Respiratory therapists sometimes specialize in a particular type of respiratory care or a certain patient population. Some types of respiratory therapists include:

  • Pediatric respiratory therapist: This type of therapist has expertise in neonatal and pediatric cardiopulmonary conditions. Some work in hospitals offering acute and emergency therapy, and others work in outpatient facilities to treat conditions such as asthma.
  • Adult respiratory therapist: These therapists work with adults who have chronic diseases, such as cystic fibrosis or emphysema.
  • Geriatric respiratory therapist: Geriatric specialists focus on special health conditions common in older people, such as COPD and bronchial pneumonia. 
  • Emergency and acute respiratory therapist: Some respiratory therapists work in hospitals to help treat patients who visit the emergency room or are in the hospital for acute conditions. Examples include patients with pneumonia or those who need to be on ventilators. 
  • Polysomnography respiratory therapist: Sleep laboratories often hire respiratory therapists to help with sleep-related breathing disorders. They help diagnose sleep disorders, such as obstructive sleep apnea, and create a treatment plan.

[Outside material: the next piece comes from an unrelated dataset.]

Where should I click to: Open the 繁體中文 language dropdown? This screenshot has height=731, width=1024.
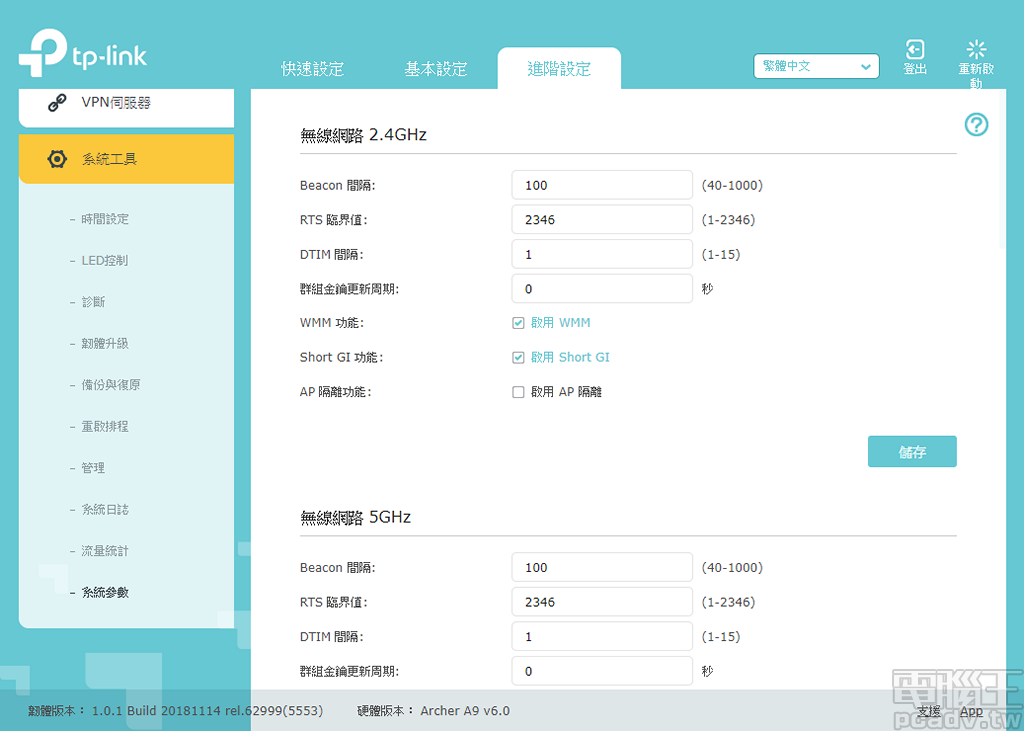point(816,66)
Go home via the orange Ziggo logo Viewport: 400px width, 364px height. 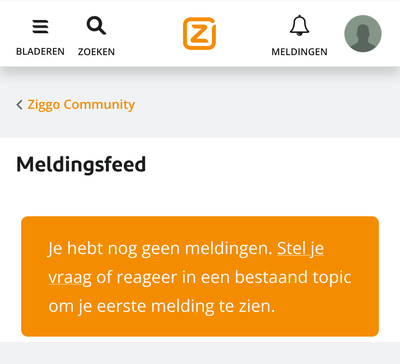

Writing a respiratory therapist job description

A thoughtful description is important to finding qualified respiratory therapist candidates. A respiratory therapist job description includes a compelling summary of the role, a detailed list of duties and responsibilities and the required and preferred skills for the position.

When writing your respiratory therapist job description, consider including some or all of the following keywords to improve the visibility of your job posting. These are the most popular search terms leading to clicks on respiratory therapist jobs, according to Indeed data:

  • Respiratory therapist
  • Respiratory
  • Respiratory therapy
  • Registered respiratory therapist
  • Respiratory care practitioner
  • Travel respiratory therapist
  • RRT
  • Certified respiratory therapist
  • Travel respiratory
  • Respiratory care

Interviewing respiratory therapist candidates

Strong candidates for respiratory therapist positions will be confident answering questions regarding:

• How they diagnose patients
• The most common causes of illnesses
• Using lab equipment

Need help coming up with interview questions? See our list of respiratory therapist interview questions for examples (with sample answers).

FAQs about how to hire a respiratory therapist

How do I choose between two good respiratory therapist candidates?

Evaluate each candidate on how they interact with you to gauge their bedside manner and communication skills. Note how well each candidate explains things since respiratory therapists often have to describe medical concepts to patients. Consider each candidate’s future goals as a respiratory therapist and how they align with your needs.

What does a respiratory therapist wear?

Respiratory therapists who work in hospitals and provide emergency or acute care often wear scrubs, which are easier to clean if they get bodily fluids on them. You might designate a specific color of scrubs for your respiratory therapists or let them choose their own color. Respiratory therapists working in a clinic or specialist’s office might wear business casual attire.